- Full name: Alma Sofie Højgaard Pedersen
- Born: July 6, 2005 (age 21) Egedal, Denmark

Gymnastics career
- Discipline: Rhythmic gymnastics
- Country represented: Denmark; (2017-);
- Club: TIK-Gymnastik

= Alma Pedersen =

Danish rhythmic gymnast (born 2005)

Alma Sofie Pedersen (born 6 July 2005) is a Danish rhythmic gymnast. She represents her country in international competitions.

== Personal life ==
Pedersen took up rhythmic gymnastics at age 4, as of 2022 she trains 22 hours a week. Her idol are Russian rhythmic gymnast Yana Kudryavtseva. Outside the gym, Alma's hobbies are spending time with friends and family and playing with her dog.

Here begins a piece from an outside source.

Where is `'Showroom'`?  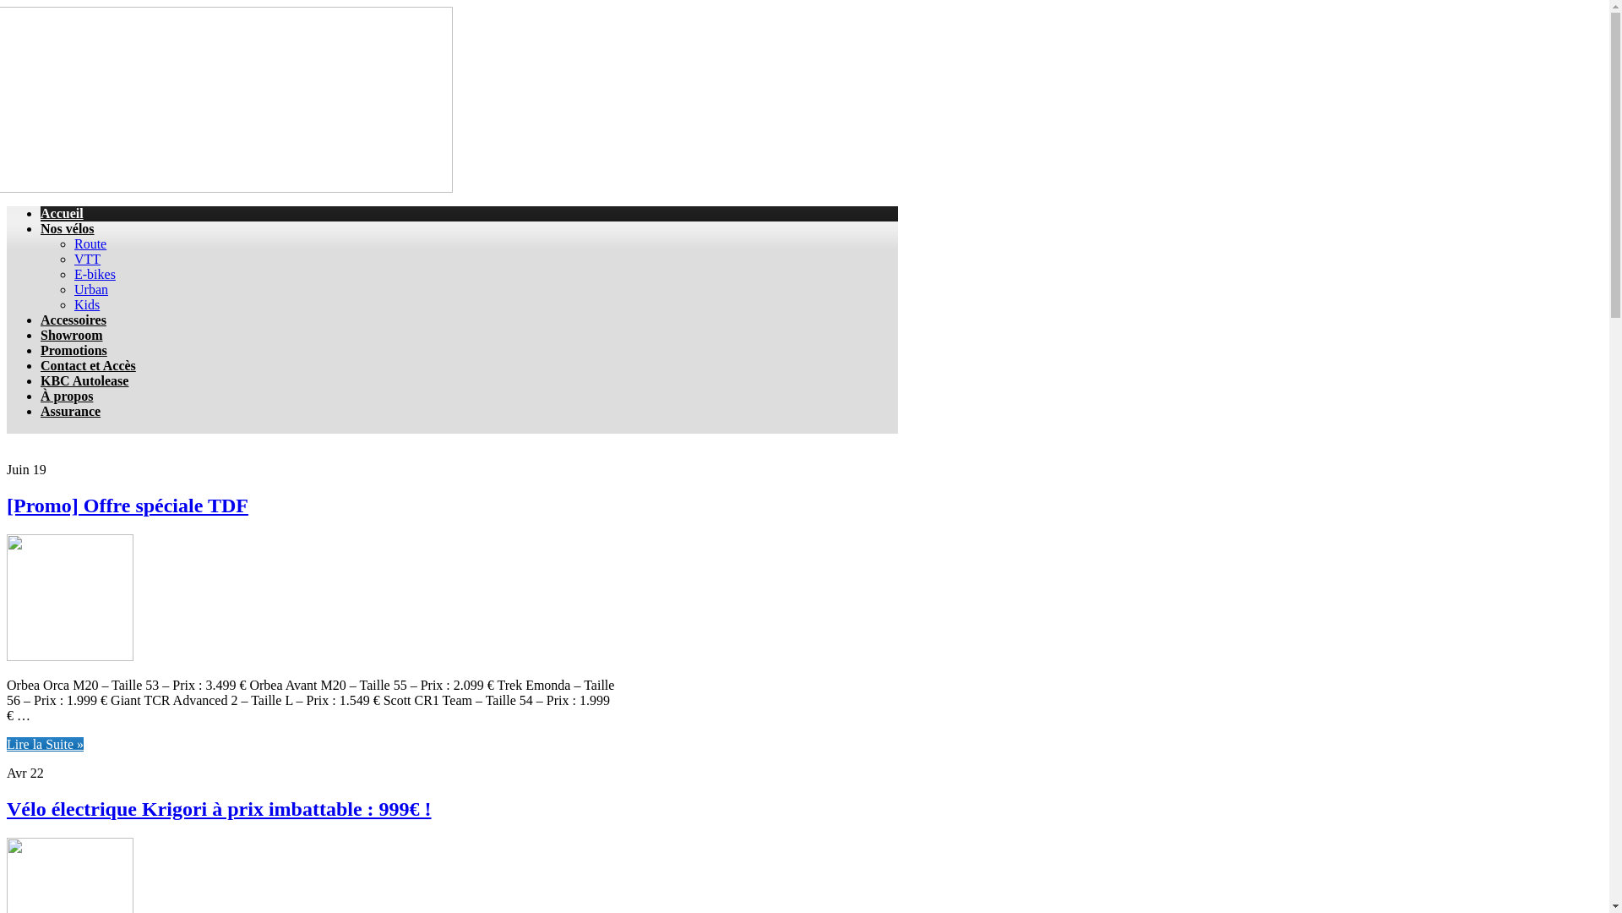 'Showroom' is located at coordinates (71, 335).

She and her Danish teammate Isabella Schultz won the Taastrup Trophy at the 2022 Taastrup Sports Club [TIK] Awards for their performances at the previous year's Nordic championships.

== Career ==
In 2019 Alma was the Danish representative at the 1st Junior Rhythmic Gymnastics Championships in Moscow, she was 58th with rope, 45th with ball, 37th with clubs and 53rd with ribbon.

In 2022 she made her senior international debut at the World Championships in Sofia where she finished 77th in the All-Around, 79th with hoop, 61st with ball, 79th with clubs and 78th with ribbon.